The exercise:
List every line of the entries below that contains the word "Switch", copying each line in full. Matching is case-sensitive.

Data records:

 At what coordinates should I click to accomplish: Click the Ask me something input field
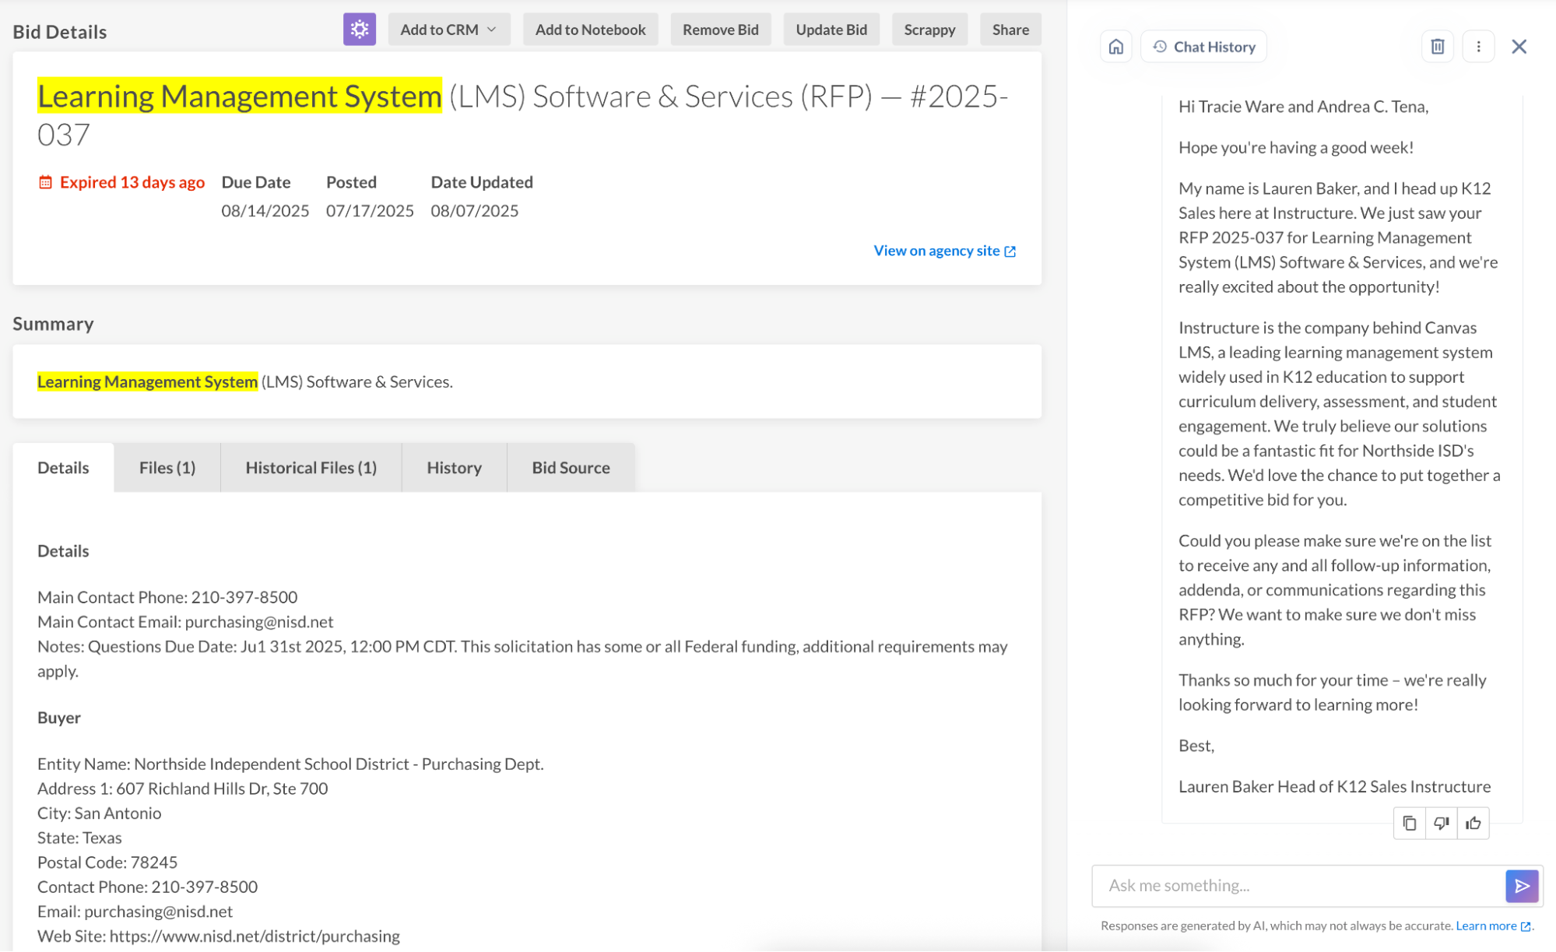(x=1298, y=886)
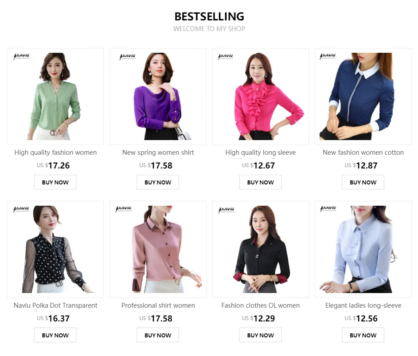Open the 'Elegant ladies long-sleeve' title link

(363, 305)
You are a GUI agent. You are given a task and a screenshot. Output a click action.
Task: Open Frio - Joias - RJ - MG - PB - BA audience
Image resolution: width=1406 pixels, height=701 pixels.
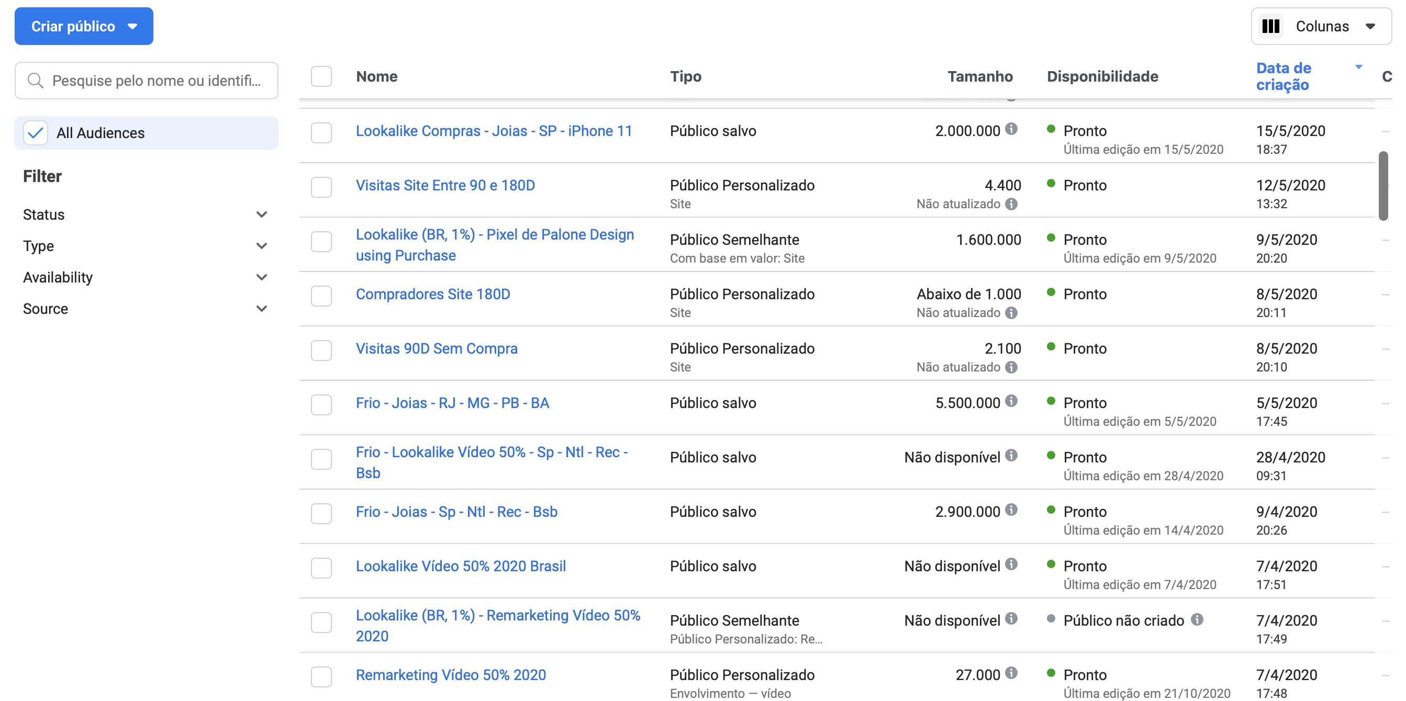tap(452, 403)
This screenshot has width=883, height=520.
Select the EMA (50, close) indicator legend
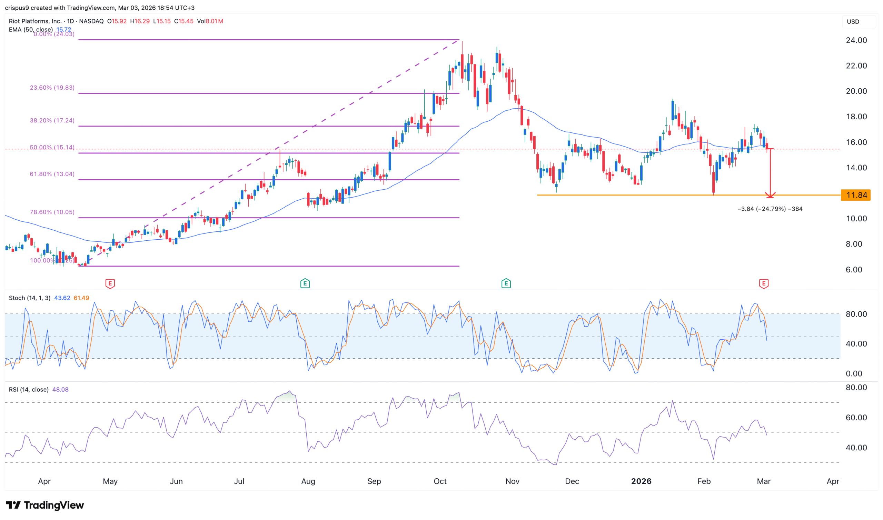[31, 30]
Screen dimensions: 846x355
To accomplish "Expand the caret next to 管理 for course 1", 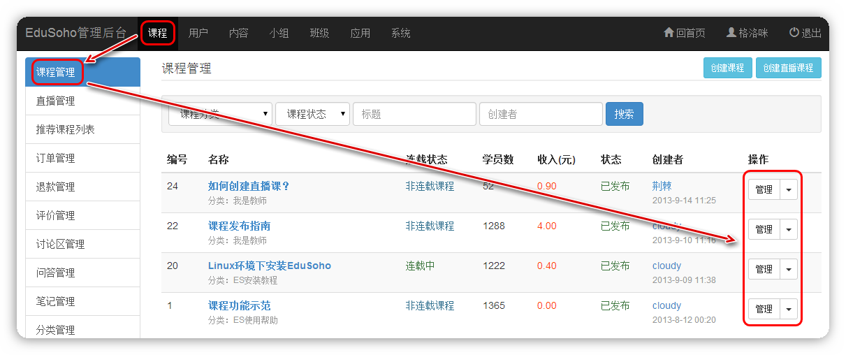I will (x=789, y=309).
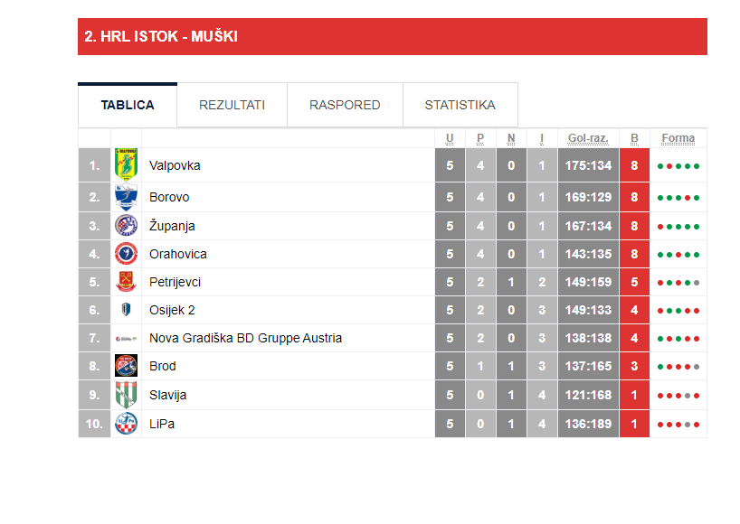Viewport: 740px width, 524px height.
Task: Click the 2. HRL ISTOK - MUŠKI banner
Action: point(393,37)
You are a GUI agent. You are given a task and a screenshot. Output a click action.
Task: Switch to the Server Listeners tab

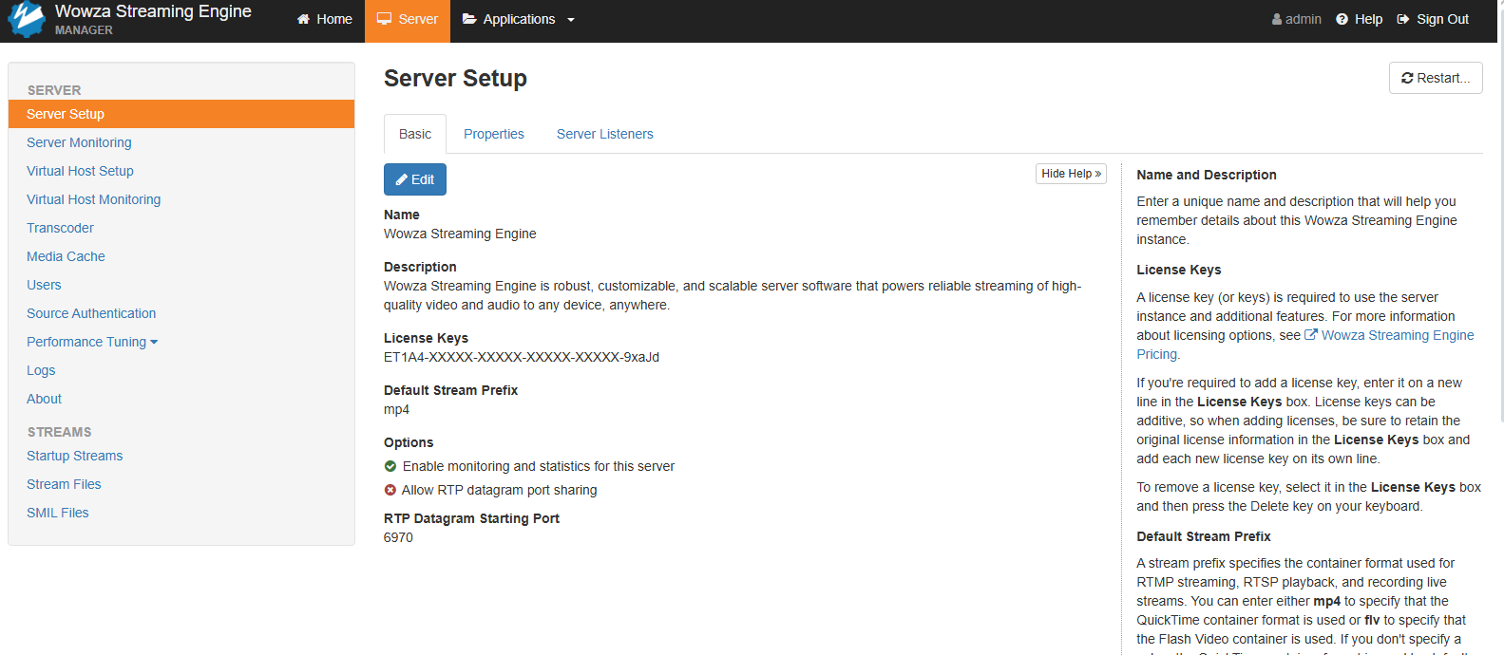[x=604, y=134]
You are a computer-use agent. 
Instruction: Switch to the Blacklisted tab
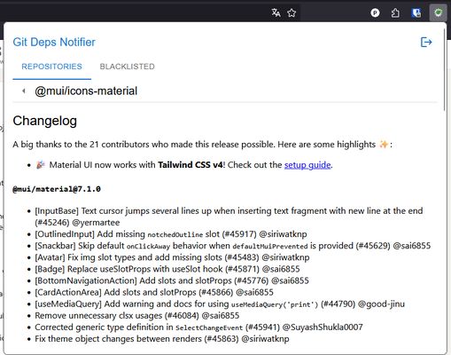(128, 67)
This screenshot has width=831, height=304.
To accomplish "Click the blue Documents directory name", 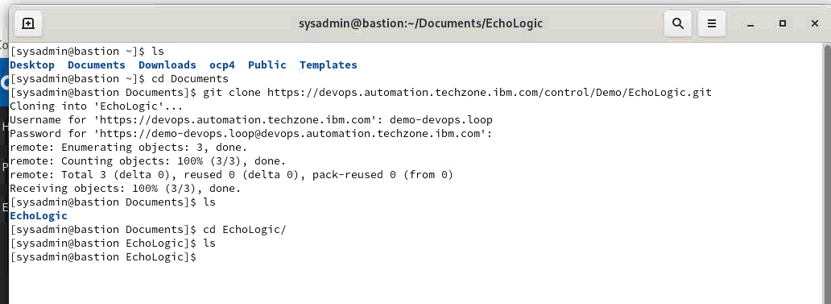I will pyautogui.click(x=97, y=65).
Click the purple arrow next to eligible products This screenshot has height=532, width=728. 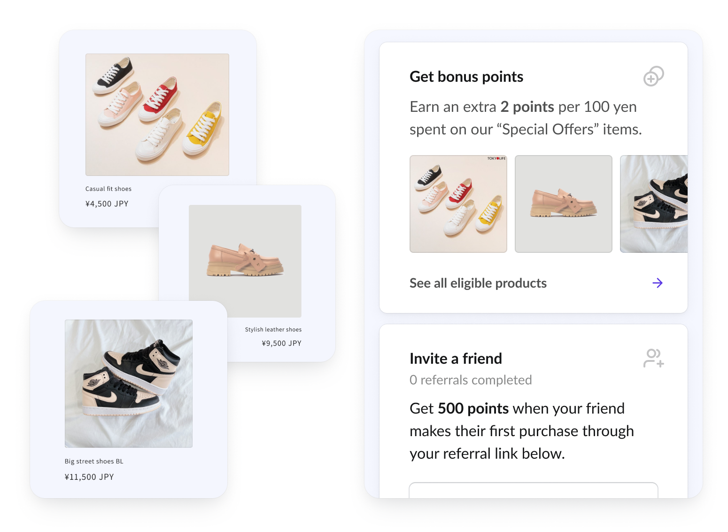(658, 283)
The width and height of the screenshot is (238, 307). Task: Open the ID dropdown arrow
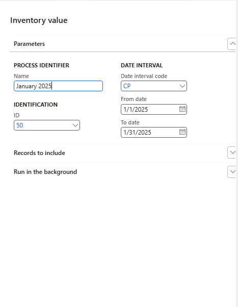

The output:
Task: Switch to the Server Listeners tab
Instruction: Switch to the Blacklisted tab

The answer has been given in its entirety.